____ GIVEN RECORDS
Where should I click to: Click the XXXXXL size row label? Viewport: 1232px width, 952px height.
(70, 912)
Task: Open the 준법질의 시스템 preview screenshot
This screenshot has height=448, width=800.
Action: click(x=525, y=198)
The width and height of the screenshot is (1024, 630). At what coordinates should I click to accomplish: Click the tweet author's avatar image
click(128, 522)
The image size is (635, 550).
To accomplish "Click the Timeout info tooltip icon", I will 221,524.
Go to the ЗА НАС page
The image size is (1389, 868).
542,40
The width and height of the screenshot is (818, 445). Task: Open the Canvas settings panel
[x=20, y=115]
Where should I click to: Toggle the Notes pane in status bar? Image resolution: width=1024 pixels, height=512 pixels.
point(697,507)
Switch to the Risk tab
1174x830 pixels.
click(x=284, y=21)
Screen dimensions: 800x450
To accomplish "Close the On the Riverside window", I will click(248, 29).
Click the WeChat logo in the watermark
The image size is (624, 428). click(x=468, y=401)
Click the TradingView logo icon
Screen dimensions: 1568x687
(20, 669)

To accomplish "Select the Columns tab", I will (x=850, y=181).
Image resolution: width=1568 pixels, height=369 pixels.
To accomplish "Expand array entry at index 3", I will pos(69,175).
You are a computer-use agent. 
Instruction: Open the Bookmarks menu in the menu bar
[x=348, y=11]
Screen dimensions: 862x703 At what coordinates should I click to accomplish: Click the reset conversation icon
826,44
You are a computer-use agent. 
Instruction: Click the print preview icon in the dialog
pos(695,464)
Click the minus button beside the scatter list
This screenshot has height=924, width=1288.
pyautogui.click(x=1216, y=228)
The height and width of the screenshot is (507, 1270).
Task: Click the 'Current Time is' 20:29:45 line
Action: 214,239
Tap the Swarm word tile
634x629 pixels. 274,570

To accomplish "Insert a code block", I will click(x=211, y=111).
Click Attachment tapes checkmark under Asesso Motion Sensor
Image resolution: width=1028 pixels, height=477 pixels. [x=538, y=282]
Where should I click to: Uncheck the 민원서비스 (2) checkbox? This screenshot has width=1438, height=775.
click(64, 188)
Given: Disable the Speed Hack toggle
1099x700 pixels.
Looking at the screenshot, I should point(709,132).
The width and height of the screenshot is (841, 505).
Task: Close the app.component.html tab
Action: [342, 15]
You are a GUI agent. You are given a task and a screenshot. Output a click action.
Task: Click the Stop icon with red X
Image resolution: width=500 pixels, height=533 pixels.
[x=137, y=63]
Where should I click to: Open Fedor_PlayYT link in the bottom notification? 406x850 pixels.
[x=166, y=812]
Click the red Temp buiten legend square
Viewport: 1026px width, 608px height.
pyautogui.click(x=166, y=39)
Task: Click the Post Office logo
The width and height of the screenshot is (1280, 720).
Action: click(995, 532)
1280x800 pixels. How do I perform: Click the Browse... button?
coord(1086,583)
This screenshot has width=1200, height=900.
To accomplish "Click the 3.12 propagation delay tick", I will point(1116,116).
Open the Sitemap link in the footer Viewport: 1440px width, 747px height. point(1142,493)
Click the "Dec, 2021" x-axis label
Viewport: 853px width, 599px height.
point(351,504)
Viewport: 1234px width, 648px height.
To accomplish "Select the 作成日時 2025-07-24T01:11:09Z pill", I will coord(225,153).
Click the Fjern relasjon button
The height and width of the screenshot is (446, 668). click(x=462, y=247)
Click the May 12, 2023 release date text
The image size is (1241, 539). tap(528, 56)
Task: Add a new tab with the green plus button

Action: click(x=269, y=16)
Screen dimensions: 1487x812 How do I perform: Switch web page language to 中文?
________
▸ **TASK DETAILS**:
Copy the records. Each line should match exactly.

▸ **PROBLEM SOLUTION**:
Where should I click to: Click the XXXXXL size row label? Viewport: 1232px width, 952px height.
(70, 912)
Task: Open the 준법질의 시스템 preview screenshot
This screenshot has height=448, width=800.
Action: click(x=525, y=198)
The width and height of the screenshot is (1024, 630). At what coordinates should I click to accomplish: Click the tweet author's avatar image
click(128, 522)
The image size is (635, 550).
To accomplish "Click the Timeout info tooltip icon", I will 221,524.
Go to the ЗА НАС page
The image size is (1389, 868).
542,40
The width and height of the screenshot is (818, 445). Task: Open the Canvas settings panel
[x=20, y=115]
Where should I click to: Toggle the Notes pane in status bar? Image resolution: width=1024 pixels, height=512 pixels.
point(697,507)
Switch to the Risk tab
1174x830 pixels.
click(x=284, y=21)
Screen dimensions: 800x450
To accomplish "Close the On the Riverside window", I will click(248, 29).
Click the WeChat logo in the watermark
The image size is (624, 428). click(x=468, y=401)
Click the TradingView logo icon
Screen dimensions: 1568x687
(20, 669)

To accomplish "Select the Columns tab", I will (x=850, y=181).
Image resolution: width=1568 pixels, height=369 pixels.
To accomplish "Expand array entry at index 3", I will pos(69,175).
You are a computer-use agent. 
Instruction: Open the Bookmarks menu in the menu bar
[x=348, y=11]
Screen dimensions: 862x703 At what coordinates should I click to accomplish: Click the reset conversation icon
826,44
You are a computer-use agent. 
Instruction: Click the print preview icon in the dialog
pos(695,464)
Click the minus button beside the scatter list
This screenshot has height=924, width=1288.
pyautogui.click(x=1216, y=228)
The height and width of the screenshot is (507, 1270).
Task: Click the 'Current Time is' 20:29:45 line
Action: 214,239
Tap the Swarm word tile
634x629 pixels. 274,570

To accomplish "Insert a code block", I will click(x=211, y=111).
Click Attachment tapes checkmark under Asesso Motion Sensor
Image resolution: width=1028 pixels, height=477 pixels. [x=538, y=282]
Where should I click to: Uncheck the 민원서비스 (2) checkbox? This screenshot has width=1438, height=775.
click(64, 188)
Given: Disable the Speed Hack toggle
1099x700 pixels.
Looking at the screenshot, I should point(709,132).
The width and height of the screenshot is (841, 505).
Task: Close the app.component.html tab
Action: [342, 15]
You are a GUI agent. You are given a task and a screenshot. Output a click action.
Task: Click the Stop icon with red X
Image resolution: width=500 pixels, height=533 pixels.
[x=137, y=63]
Where should I click to: Open Fedor_PlayYT link in the bottom notification? 406x850 pixels.
[x=166, y=812]
Click the red Temp buiten legend square
Viewport: 1026px width, 608px height.
pyautogui.click(x=166, y=39)
Task: Click the Post Office logo
The width and height of the screenshot is (1280, 720).
Action: click(995, 532)
1280x800 pixels. How do I perform: Click the Browse... button?
coord(1086,583)
This screenshot has width=1200, height=900.
To accomplish "Click the 3.12 propagation delay tick", I will point(1116,116).
Open the Sitemap link in the footer Viewport: 1440px width, 747px height. point(1142,493)
Click the "Dec, 2021" x-axis label
Viewport: 853px width, 599px height.
point(351,504)
Viewport: 1234px width, 648px height.
To accomplish "Select the 作成日時 2025-07-24T01:11:09Z pill", I will coord(225,153).
Click the Fjern relasjon button
The height and width of the screenshot is (446, 668). click(x=462, y=247)
Click the May 12, 2023 release date text
The image size is (1241, 539). tap(528, 56)
Task: Add a new tab with the green plus button

Action: click(x=269, y=16)
Screen dimensions: 1487x812 How do I perform: Switch web page language to 中文?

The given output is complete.